-- Description of the task --
Repeat exactly every line that comes at or after the line containing "Instruction: Click the X value 0 cell", through the end of the entries below.
◆ ◆ ◆ ◆ ◆
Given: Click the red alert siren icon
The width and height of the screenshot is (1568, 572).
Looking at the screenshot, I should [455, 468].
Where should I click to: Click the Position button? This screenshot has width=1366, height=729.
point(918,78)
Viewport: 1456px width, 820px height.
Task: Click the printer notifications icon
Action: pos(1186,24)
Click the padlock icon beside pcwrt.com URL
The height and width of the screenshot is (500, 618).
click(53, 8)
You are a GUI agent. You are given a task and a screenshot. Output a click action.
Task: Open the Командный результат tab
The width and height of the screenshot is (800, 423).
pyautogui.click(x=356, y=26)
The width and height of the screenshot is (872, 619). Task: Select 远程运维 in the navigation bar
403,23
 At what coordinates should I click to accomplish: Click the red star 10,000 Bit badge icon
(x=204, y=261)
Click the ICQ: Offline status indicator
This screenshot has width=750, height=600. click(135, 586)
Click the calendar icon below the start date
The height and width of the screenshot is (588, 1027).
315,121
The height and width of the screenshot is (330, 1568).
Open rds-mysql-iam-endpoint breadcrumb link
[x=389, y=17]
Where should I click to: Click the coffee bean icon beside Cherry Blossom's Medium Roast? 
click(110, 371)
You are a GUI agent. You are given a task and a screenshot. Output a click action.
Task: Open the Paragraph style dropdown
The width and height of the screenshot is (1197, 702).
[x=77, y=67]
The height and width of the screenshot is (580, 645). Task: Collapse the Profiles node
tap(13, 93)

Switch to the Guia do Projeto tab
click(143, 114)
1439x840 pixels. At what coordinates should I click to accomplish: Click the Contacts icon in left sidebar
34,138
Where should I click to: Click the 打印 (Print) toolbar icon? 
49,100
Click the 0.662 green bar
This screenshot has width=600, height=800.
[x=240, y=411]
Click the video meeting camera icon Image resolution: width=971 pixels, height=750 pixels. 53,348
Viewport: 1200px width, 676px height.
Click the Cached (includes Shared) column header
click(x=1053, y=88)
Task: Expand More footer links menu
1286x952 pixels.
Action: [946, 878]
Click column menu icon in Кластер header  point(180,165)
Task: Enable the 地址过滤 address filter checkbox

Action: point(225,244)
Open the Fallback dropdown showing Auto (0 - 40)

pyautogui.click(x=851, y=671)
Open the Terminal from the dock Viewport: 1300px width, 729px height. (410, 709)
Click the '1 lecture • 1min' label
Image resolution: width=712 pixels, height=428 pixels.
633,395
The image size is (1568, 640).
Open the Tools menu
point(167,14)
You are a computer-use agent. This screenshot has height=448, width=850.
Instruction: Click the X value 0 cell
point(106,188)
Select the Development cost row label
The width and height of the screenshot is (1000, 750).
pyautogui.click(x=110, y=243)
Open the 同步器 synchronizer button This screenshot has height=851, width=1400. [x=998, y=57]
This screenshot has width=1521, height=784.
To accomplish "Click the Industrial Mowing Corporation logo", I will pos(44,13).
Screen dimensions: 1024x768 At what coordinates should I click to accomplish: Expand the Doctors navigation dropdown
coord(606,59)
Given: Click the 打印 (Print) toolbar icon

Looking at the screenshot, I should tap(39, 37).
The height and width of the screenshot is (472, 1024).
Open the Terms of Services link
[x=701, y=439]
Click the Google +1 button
◆ ◆ ◆ ◆ ◆
-- Your solution --
Instruction: Click the X value 0 cell
point(106,188)
Select the Development cost row label
The width and height of the screenshot is (1000, 750).
pyautogui.click(x=110, y=243)
Open the 同步器 synchronizer button This screenshot has height=851, width=1400. [x=998, y=57]
This screenshot has width=1521, height=784.
To accomplish "Click the Industrial Mowing Corporation logo", I will pos(44,13).
Screen dimensions: 1024x768 At what coordinates should I click to accomplish: Expand the Doctors navigation dropdown
coord(606,59)
Given: Click the 打印 (Print) toolbar icon

Looking at the screenshot, I should tap(39, 37).
The height and width of the screenshot is (472, 1024).
Open the Terms of Services link
[x=701, y=439]
Click the Google +1 button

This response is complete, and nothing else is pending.